INSIDE the female section of the Ranchi Institute of Neuro-Psychiatry and Allied Sciences (RINPAS) in Kanke, 10 km from the Jharkhand capital, a woman who claims she won many singing competitions in school is singing in Bengali. “The earth is my home, don’t bind me here,” she explains the lyrics in Hindi. “Let me live freely... I want to live. I want to fly.” The 40-year-old from West Bengal—let’s call her Sunita—was found to be homeless and brought here by the authorities in 2016. Diagnosed with psychosis, a condition marked by disconnection from reality, Sunita has been waiting all these years for her kin to come and take her away. Now I can sense why something said to me in jest in childhood—“he has become majua, send him to Kanke”—always had that edge. People in our village would say this every time I got too stubborn or persistent, and I would invariably flare up as I knew the reference was to those whom society considered to be “abnormal”.

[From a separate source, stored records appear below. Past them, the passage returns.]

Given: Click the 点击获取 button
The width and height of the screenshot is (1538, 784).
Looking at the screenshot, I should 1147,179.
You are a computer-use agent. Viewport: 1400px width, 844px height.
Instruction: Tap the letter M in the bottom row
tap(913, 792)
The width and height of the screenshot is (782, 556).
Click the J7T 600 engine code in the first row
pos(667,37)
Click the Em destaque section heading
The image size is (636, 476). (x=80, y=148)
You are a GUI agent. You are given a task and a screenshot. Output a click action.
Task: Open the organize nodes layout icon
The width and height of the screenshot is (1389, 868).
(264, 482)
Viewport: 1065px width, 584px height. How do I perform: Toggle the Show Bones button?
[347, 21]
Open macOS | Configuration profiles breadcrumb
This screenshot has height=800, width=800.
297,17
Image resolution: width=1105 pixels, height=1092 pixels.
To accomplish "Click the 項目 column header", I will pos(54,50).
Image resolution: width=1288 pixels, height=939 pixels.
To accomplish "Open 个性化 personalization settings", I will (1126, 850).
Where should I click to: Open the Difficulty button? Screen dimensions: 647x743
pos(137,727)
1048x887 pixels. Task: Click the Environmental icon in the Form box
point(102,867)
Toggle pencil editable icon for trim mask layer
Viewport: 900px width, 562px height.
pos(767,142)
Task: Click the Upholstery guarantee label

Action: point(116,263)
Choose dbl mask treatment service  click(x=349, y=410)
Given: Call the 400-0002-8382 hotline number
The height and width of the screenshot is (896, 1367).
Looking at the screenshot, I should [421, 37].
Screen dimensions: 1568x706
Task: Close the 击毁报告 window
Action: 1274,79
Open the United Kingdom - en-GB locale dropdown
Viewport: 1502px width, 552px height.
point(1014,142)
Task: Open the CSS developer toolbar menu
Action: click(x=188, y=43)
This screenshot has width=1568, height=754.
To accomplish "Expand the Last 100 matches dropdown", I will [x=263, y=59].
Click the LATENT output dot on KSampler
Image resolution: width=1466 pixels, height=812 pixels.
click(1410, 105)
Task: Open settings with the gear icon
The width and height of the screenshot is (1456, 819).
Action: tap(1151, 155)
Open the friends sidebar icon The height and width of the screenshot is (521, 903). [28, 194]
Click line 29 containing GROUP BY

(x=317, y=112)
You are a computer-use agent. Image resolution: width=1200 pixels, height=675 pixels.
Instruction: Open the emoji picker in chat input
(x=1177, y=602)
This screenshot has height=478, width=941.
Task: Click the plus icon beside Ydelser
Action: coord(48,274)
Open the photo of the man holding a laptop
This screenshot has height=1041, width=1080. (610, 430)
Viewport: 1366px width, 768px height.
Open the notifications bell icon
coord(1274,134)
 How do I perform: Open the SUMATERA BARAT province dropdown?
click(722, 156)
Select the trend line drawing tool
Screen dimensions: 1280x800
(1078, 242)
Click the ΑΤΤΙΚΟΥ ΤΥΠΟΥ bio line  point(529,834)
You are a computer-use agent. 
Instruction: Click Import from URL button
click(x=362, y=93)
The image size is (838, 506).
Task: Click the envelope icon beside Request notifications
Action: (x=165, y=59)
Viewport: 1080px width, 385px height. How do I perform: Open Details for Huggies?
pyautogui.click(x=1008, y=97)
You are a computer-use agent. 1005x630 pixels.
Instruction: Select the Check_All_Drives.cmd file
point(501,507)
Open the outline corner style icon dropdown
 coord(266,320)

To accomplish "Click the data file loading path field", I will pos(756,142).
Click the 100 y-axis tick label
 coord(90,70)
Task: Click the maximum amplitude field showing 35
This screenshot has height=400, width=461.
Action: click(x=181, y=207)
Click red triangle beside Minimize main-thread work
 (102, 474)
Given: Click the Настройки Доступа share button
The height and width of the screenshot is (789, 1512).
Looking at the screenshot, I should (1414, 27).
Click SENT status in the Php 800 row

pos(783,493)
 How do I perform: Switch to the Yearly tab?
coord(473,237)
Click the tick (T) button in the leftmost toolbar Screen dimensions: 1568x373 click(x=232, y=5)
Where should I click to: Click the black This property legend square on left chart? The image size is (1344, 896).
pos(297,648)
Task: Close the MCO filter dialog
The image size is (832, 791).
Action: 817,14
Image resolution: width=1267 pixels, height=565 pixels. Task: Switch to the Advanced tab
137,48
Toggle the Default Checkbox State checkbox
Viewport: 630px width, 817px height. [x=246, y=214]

Nearly two and a half decades later, I am at the very place where they had threatened to send me, surrounded by many who had “become majua”, so to speak, and landed inside the walled compound in Kanke that houses RINPAS and the Central Institute of Psychiatry (CIP)—with pain, restlessness, sadness and a desperate search for family in their eyes. Sharing this search she has clung to for the past seven years, with every unfamiliar face she meets, is a 25-year-old woman—let’s call her Priya—in RINPAS’s female section. She recites her home address in a single breath, names her parents and brothers, and begs to be taken home. Soon her mood shifts and she begins singing songs in Santali (the most widely spoken language in the Munda subfamily of the Austroasiatic languages, related to Ho and Mundari), Nagpuri (Indo-Aryan language primarily spoken on the Chotanagpur plateau) and Hindi.